Pass place-holder metadata to map_partitions in ACA code path #8643

rjzamora · 2022-01-31T18:48:59Z

The introduction of map_partitions into ACA in #8468 was very convenient, but does not seem to work for all cases covered by ACA. This PR revises the change in that PR to ~~use the lower-level partitionwise_graph and blockwise APIs~~ always define the meta argument to map_partitions (even though it is not the "correct" metadata) to avoid any "metadata emulation" logic within.

Closes Dictionary outputs (dtype "object") being interpreted as strings #8636
Closes regression in a custom groupby.agg when split_out is not None #8611
Tests added / passed
Passes pre-commit run --all-files

cc @gjoseph92 (In case you have other suggestions)

gjoseph92 · 2022-01-31T20:11:43Z

@rjzamora instead of bypassing map_partitions entirely, why don't we just pass in a (incorrect) meta so one doesn't have to be inferred?

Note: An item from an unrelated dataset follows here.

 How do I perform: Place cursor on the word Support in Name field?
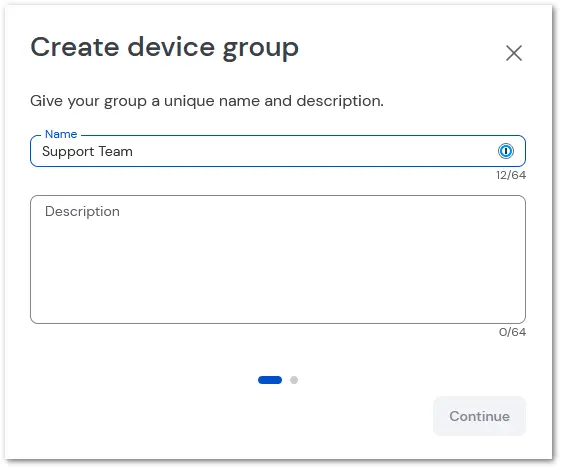pyautogui.click(x=68, y=152)
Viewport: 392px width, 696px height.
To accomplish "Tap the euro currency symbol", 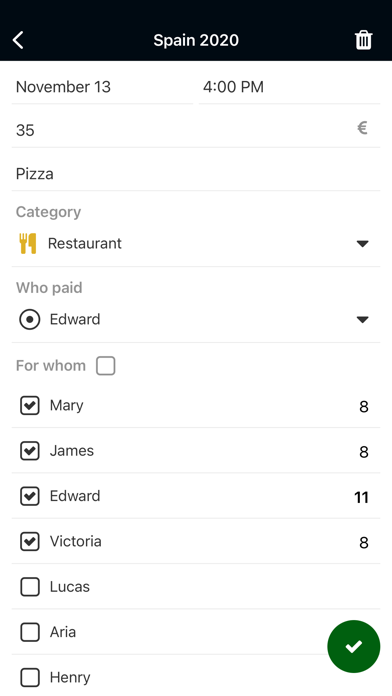I will [362, 128].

diff --git a/dask/dataframe/core.py b/dask/dataframe/core.py
index 7350252f..f5f58fe2 100644
--- a/dask/dataframe/core.py
+++ b/dask/dataframe/core.py
@@ -5878,6 +5878,7 @@ def apply_concat_apply(
         chunk,
         *args,
         token=chunk_name,
+        meta=dfs[0],  # NOTE: incorrect; just pass it to prevent inferring meta
         enforce_metadata=False,
         transform_divisions=False,
         align_dataframes=False,
@@ -5893,6 +5894,7 @@ def apply_concat_apply(
             split_out_setup_kwargs,
             ignore_index,
             token="split-%s" % token_key,
+            meta=dfs[0],  # NOTE: incorrect; just pass it to prevent inferring meta
             enforce_metadata=False,
             transform_divisions=False,
             align_dataframes=False,

rjzamora · 2022-01-31T20:18:41Z

instead of bypassing map_partitions entirely, why don't we just pass in a (incorrect) meta so one doesn't have to be inferred?

I can experiment again later, but I believe I was still running into problems in one place if not the other. In the end, map_partitions is just not intended for anything other than a partition-wise DataFrame collection to DataFrame collection operartion. Unfortunately, this is just not true in many cases where ACA is used.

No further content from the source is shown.